Input records Start Marker
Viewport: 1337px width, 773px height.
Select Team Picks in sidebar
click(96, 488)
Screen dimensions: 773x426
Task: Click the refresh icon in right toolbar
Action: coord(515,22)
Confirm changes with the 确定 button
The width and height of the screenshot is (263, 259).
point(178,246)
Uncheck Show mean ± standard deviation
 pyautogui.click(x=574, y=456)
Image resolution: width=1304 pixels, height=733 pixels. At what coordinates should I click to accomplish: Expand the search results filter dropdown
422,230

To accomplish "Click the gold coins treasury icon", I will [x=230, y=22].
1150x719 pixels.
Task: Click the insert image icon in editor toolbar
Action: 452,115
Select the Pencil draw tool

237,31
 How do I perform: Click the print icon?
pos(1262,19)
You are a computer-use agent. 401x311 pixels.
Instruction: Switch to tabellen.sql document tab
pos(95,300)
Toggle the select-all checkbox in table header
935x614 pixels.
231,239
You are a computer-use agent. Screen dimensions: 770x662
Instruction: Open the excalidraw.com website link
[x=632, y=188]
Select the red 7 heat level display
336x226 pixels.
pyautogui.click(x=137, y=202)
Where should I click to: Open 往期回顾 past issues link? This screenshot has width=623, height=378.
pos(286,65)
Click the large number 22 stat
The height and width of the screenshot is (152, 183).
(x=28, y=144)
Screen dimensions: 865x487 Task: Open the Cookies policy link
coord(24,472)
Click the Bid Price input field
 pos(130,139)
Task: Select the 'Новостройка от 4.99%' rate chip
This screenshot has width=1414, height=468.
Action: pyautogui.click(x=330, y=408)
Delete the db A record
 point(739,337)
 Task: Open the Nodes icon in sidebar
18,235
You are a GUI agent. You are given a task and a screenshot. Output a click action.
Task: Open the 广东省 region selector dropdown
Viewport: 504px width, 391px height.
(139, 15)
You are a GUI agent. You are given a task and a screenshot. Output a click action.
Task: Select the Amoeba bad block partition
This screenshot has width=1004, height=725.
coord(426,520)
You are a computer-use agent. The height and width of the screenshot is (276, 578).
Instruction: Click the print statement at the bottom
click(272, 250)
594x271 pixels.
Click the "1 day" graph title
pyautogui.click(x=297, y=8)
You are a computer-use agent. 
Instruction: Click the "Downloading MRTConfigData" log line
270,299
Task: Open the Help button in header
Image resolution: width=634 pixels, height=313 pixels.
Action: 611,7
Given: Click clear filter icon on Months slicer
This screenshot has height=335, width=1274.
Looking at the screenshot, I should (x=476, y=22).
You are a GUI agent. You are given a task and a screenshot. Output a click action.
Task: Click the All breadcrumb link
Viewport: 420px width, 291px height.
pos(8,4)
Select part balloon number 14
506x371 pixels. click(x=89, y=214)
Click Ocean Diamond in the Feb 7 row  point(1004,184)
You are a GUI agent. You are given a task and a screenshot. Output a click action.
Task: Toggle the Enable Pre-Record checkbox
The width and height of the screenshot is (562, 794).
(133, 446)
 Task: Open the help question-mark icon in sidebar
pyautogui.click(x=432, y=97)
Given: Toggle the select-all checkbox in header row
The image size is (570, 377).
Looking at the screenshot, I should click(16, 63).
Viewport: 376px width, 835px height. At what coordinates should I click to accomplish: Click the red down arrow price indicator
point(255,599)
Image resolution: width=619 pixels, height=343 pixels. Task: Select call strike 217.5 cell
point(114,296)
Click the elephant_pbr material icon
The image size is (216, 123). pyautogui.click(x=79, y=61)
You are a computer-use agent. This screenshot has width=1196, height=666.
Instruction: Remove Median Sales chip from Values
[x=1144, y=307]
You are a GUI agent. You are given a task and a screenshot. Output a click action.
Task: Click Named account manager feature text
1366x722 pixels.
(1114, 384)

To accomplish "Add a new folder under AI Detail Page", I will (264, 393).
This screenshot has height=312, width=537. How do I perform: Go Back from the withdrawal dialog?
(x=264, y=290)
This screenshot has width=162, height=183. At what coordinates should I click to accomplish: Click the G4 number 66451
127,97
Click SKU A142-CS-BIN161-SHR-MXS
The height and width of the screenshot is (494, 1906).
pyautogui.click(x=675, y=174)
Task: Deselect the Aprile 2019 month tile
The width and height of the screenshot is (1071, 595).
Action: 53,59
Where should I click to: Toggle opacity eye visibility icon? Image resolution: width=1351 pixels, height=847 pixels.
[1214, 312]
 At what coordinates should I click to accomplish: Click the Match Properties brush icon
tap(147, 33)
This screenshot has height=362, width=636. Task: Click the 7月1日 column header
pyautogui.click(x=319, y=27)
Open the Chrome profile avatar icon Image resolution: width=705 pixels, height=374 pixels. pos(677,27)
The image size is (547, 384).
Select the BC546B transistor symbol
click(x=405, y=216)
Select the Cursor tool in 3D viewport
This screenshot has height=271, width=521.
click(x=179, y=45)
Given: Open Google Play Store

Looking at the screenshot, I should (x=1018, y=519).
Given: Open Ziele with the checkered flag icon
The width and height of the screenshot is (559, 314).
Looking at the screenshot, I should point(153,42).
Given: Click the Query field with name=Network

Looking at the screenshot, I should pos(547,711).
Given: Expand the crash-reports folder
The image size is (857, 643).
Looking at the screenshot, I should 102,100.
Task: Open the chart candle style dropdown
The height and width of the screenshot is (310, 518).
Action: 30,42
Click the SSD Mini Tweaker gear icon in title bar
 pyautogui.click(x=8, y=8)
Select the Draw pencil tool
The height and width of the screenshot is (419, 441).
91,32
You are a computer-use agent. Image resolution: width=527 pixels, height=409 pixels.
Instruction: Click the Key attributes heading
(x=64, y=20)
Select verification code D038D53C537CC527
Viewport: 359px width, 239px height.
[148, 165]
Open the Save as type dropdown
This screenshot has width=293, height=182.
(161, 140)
Input records End Marker
▸ Task instructions
Only an exact retyping of the full data will do.

▸ Response for this exercise
Viewport: 1337px width, 773px height.
Select Team Picks in sidebar
click(96, 488)
Screen dimensions: 773x426
Task: Click the refresh icon in right toolbar
Action: coord(515,22)
Confirm changes with the 确定 button
The width and height of the screenshot is (263, 259).
point(178,246)
Uncheck Show mean ± standard deviation
 pyautogui.click(x=574, y=456)
Image resolution: width=1304 pixels, height=733 pixels. At what coordinates should I click to accomplish: Expand the search results filter dropdown
422,230

To accomplish "Click the gold coins treasury icon", I will [x=230, y=22].
1150x719 pixels.
Task: Click the insert image icon in editor toolbar
Action: 452,115
Select the Pencil draw tool

237,31
 How do I perform: Click the print icon?
pos(1262,19)
You are a computer-use agent. 401x311 pixels.
Instruction: Switch to tabellen.sql document tab
pos(95,300)
Toggle the select-all checkbox in table header
935x614 pixels.
231,239
You are a computer-use agent. Screen dimensions: 770x662
Instruction: Open the excalidraw.com website link
[x=632, y=188]
Select the red 7 heat level display
336x226 pixels.
pyautogui.click(x=137, y=202)
Where should I click to: Open 往期回顾 past issues link? This screenshot has width=623, height=378.
pos(286,65)
Click the large number 22 stat
The height and width of the screenshot is (152, 183).
(x=28, y=144)
Screen dimensions: 865x487 Task: Open the Cookies policy link
coord(24,472)
Click the Bid Price input field
 pos(130,139)
Task: Select the 'Новостройка от 4.99%' rate chip
This screenshot has width=1414, height=468.
Action: pyautogui.click(x=330, y=408)
Delete the db A record
 point(739,337)
 Task: Open the Nodes icon in sidebar
18,235
You are a GUI agent. You are given a task and a screenshot. Output a click action.
Task: Open the 广东省 region selector dropdown
Viewport: 504px width, 391px height.
(139, 15)
You are a GUI agent. You are given a task and a screenshot. Output a click action.
Task: Select the Amoeba bad block partition
This screenshot has width=1004, height=725.
coord(426,520)
You are a computer-use agent. The height and width of the screenshot is (276, 578).
Instruction: Click the print statement at the bottom
click(272, 250)
594x271 pixels.
Click the "1 day" graph title
pyautogui.click(x=297, y=8)
You are a computer-use agent. 
Instruction: Click the "Downloading MRTConfigData" log line
270,299
Task: Open the Help button in header
Image resolution: width=634 pixels, height=313 pixels.
Action: 611,7
Given: Click clear filter icon on Months slicer
This screenshot has height=335, width=1274.
Looking at the screenshot, I should (x=476, y=22).
You are a GUI agent. You are given a task and a screenshot. Output a click action.
Task: Click the All breadcrumb link
Viewport: 420px width, 291px height.
pos(8,4)
Select part balloon number 14
506x371 pixels. click(x=89, y=214)
Click Ocean Diamond in the Feb 7 row  point(1004,184)
You are a GUI agent. You are given a task and a screenshot. Output a click action.
Task: Toggle the Enable Pre-Record checkbox
The width and height of the screenshot is (562, 794).
(133, 446)
 Task: Open the help question-mark icon in sidebar
pyautogui.click(x=432, y=97)
Given: Toggle the select-all checkbox in header row
The image size is (570, 377).
Looking at the screenshot, I should click(16, 63).
Viewport: 376px width, 835px height. At what coordinates should I click to accomplish: Click the red down arrow price indicator
point(255,599)
Image resolution: width=619 pixels, height=343 pixels. Task: Select call strike 217.5 cell
point(114,296)
Click the elephant_pbr material icon
The image size is (216, 123). pyautogui.click(x=79, y=61)
You are a computer-use agent. This screenshot has width=1196, height=666.
Instruction: Remove Median Sales chip from Values
[x=1144, y=307]
You are a GUI agent. You are given a task and a screenshot. Output a click action.
Task: Click Named account manager feature text
1366x722 pixels.
(1114, 384)

To accomplish "Add a new folder under AI Detail Page", I will (264, 393).
This screenshot has height=312, width=537. How do I perform: Go Back from the withdrawal dialog?
(x=264, y=290)
This screenshot has width=162, height=183. At what coordinates should I click to accomplish: Click the G4 number 66451
127,97
Click SKU A142-CS-BIN161-SHR-MXS
The height and width of the screenshot is (494, 1906).
pyautogui.click(x=675, y=174)
Task: Deselect the Aprile 2019 month tile
The width and height of the screenshot is (1071, 595).
Action: 53,59
Where should I click to: Toggle opacity eye visibility icon? Image resolution: width=1351 pixels, height=847 pixels.
[1214, 312]
 At what coordinates should I click to accomplish: Click the Match Properties brush icon
tap(147, 33)
This screenshot has height=362, width=636. Task: Click the 7月1日 column header
pyautogui.click(x=319, y=27)
Open the Chrome profile avatar icon Image resolution: width=705 pixels, height=374 pixels. pos(677,27)
The image size is (547, 384).
Select the BC546B transistor symbol
click(x=405, y=216)
Select the Cursor tool in 3D viewport
This screenshot has height=271, width=521.
click(x=179, y=45)
Given: Open Google Play Store

Looking at the screenshot, I should (x=1018, y=519).
Given: Open Ziele with the checkered flag icon
The width and height of the screenshot is (559, 314).
Looking at the screenshot, I should point(153,42).
Given: Click the Query field with name=Network

Looking at the screenshot, I should pos(547,711).
Given: Expand the crash-reports folder
The image size is (857, 643).
Looking at the screenshot, I should 102,100.
Task: Open the chart candle style dropdown
The height and width of the screenshot is (310, 518).
Action: 30,42
Click the SSD Mini Tweaker gear icon in title bar
 pyautogui.click(x=8, y=8)
Select the Draw pencil tool
The height and width of the screenshot is (419, 441).
91,32
You are a computer-use agent. Image resolution: width=527 pixels, height=409 pixels.
Instruction: Click the Key attributes heading
(x=64, y=20)
Select verification code D038D53C537CC527
Viewport: 359px width, 239px height.
[148, 165]
Open the Save as type dropdown
This screenshot has width=293, height=182.
(161, 140)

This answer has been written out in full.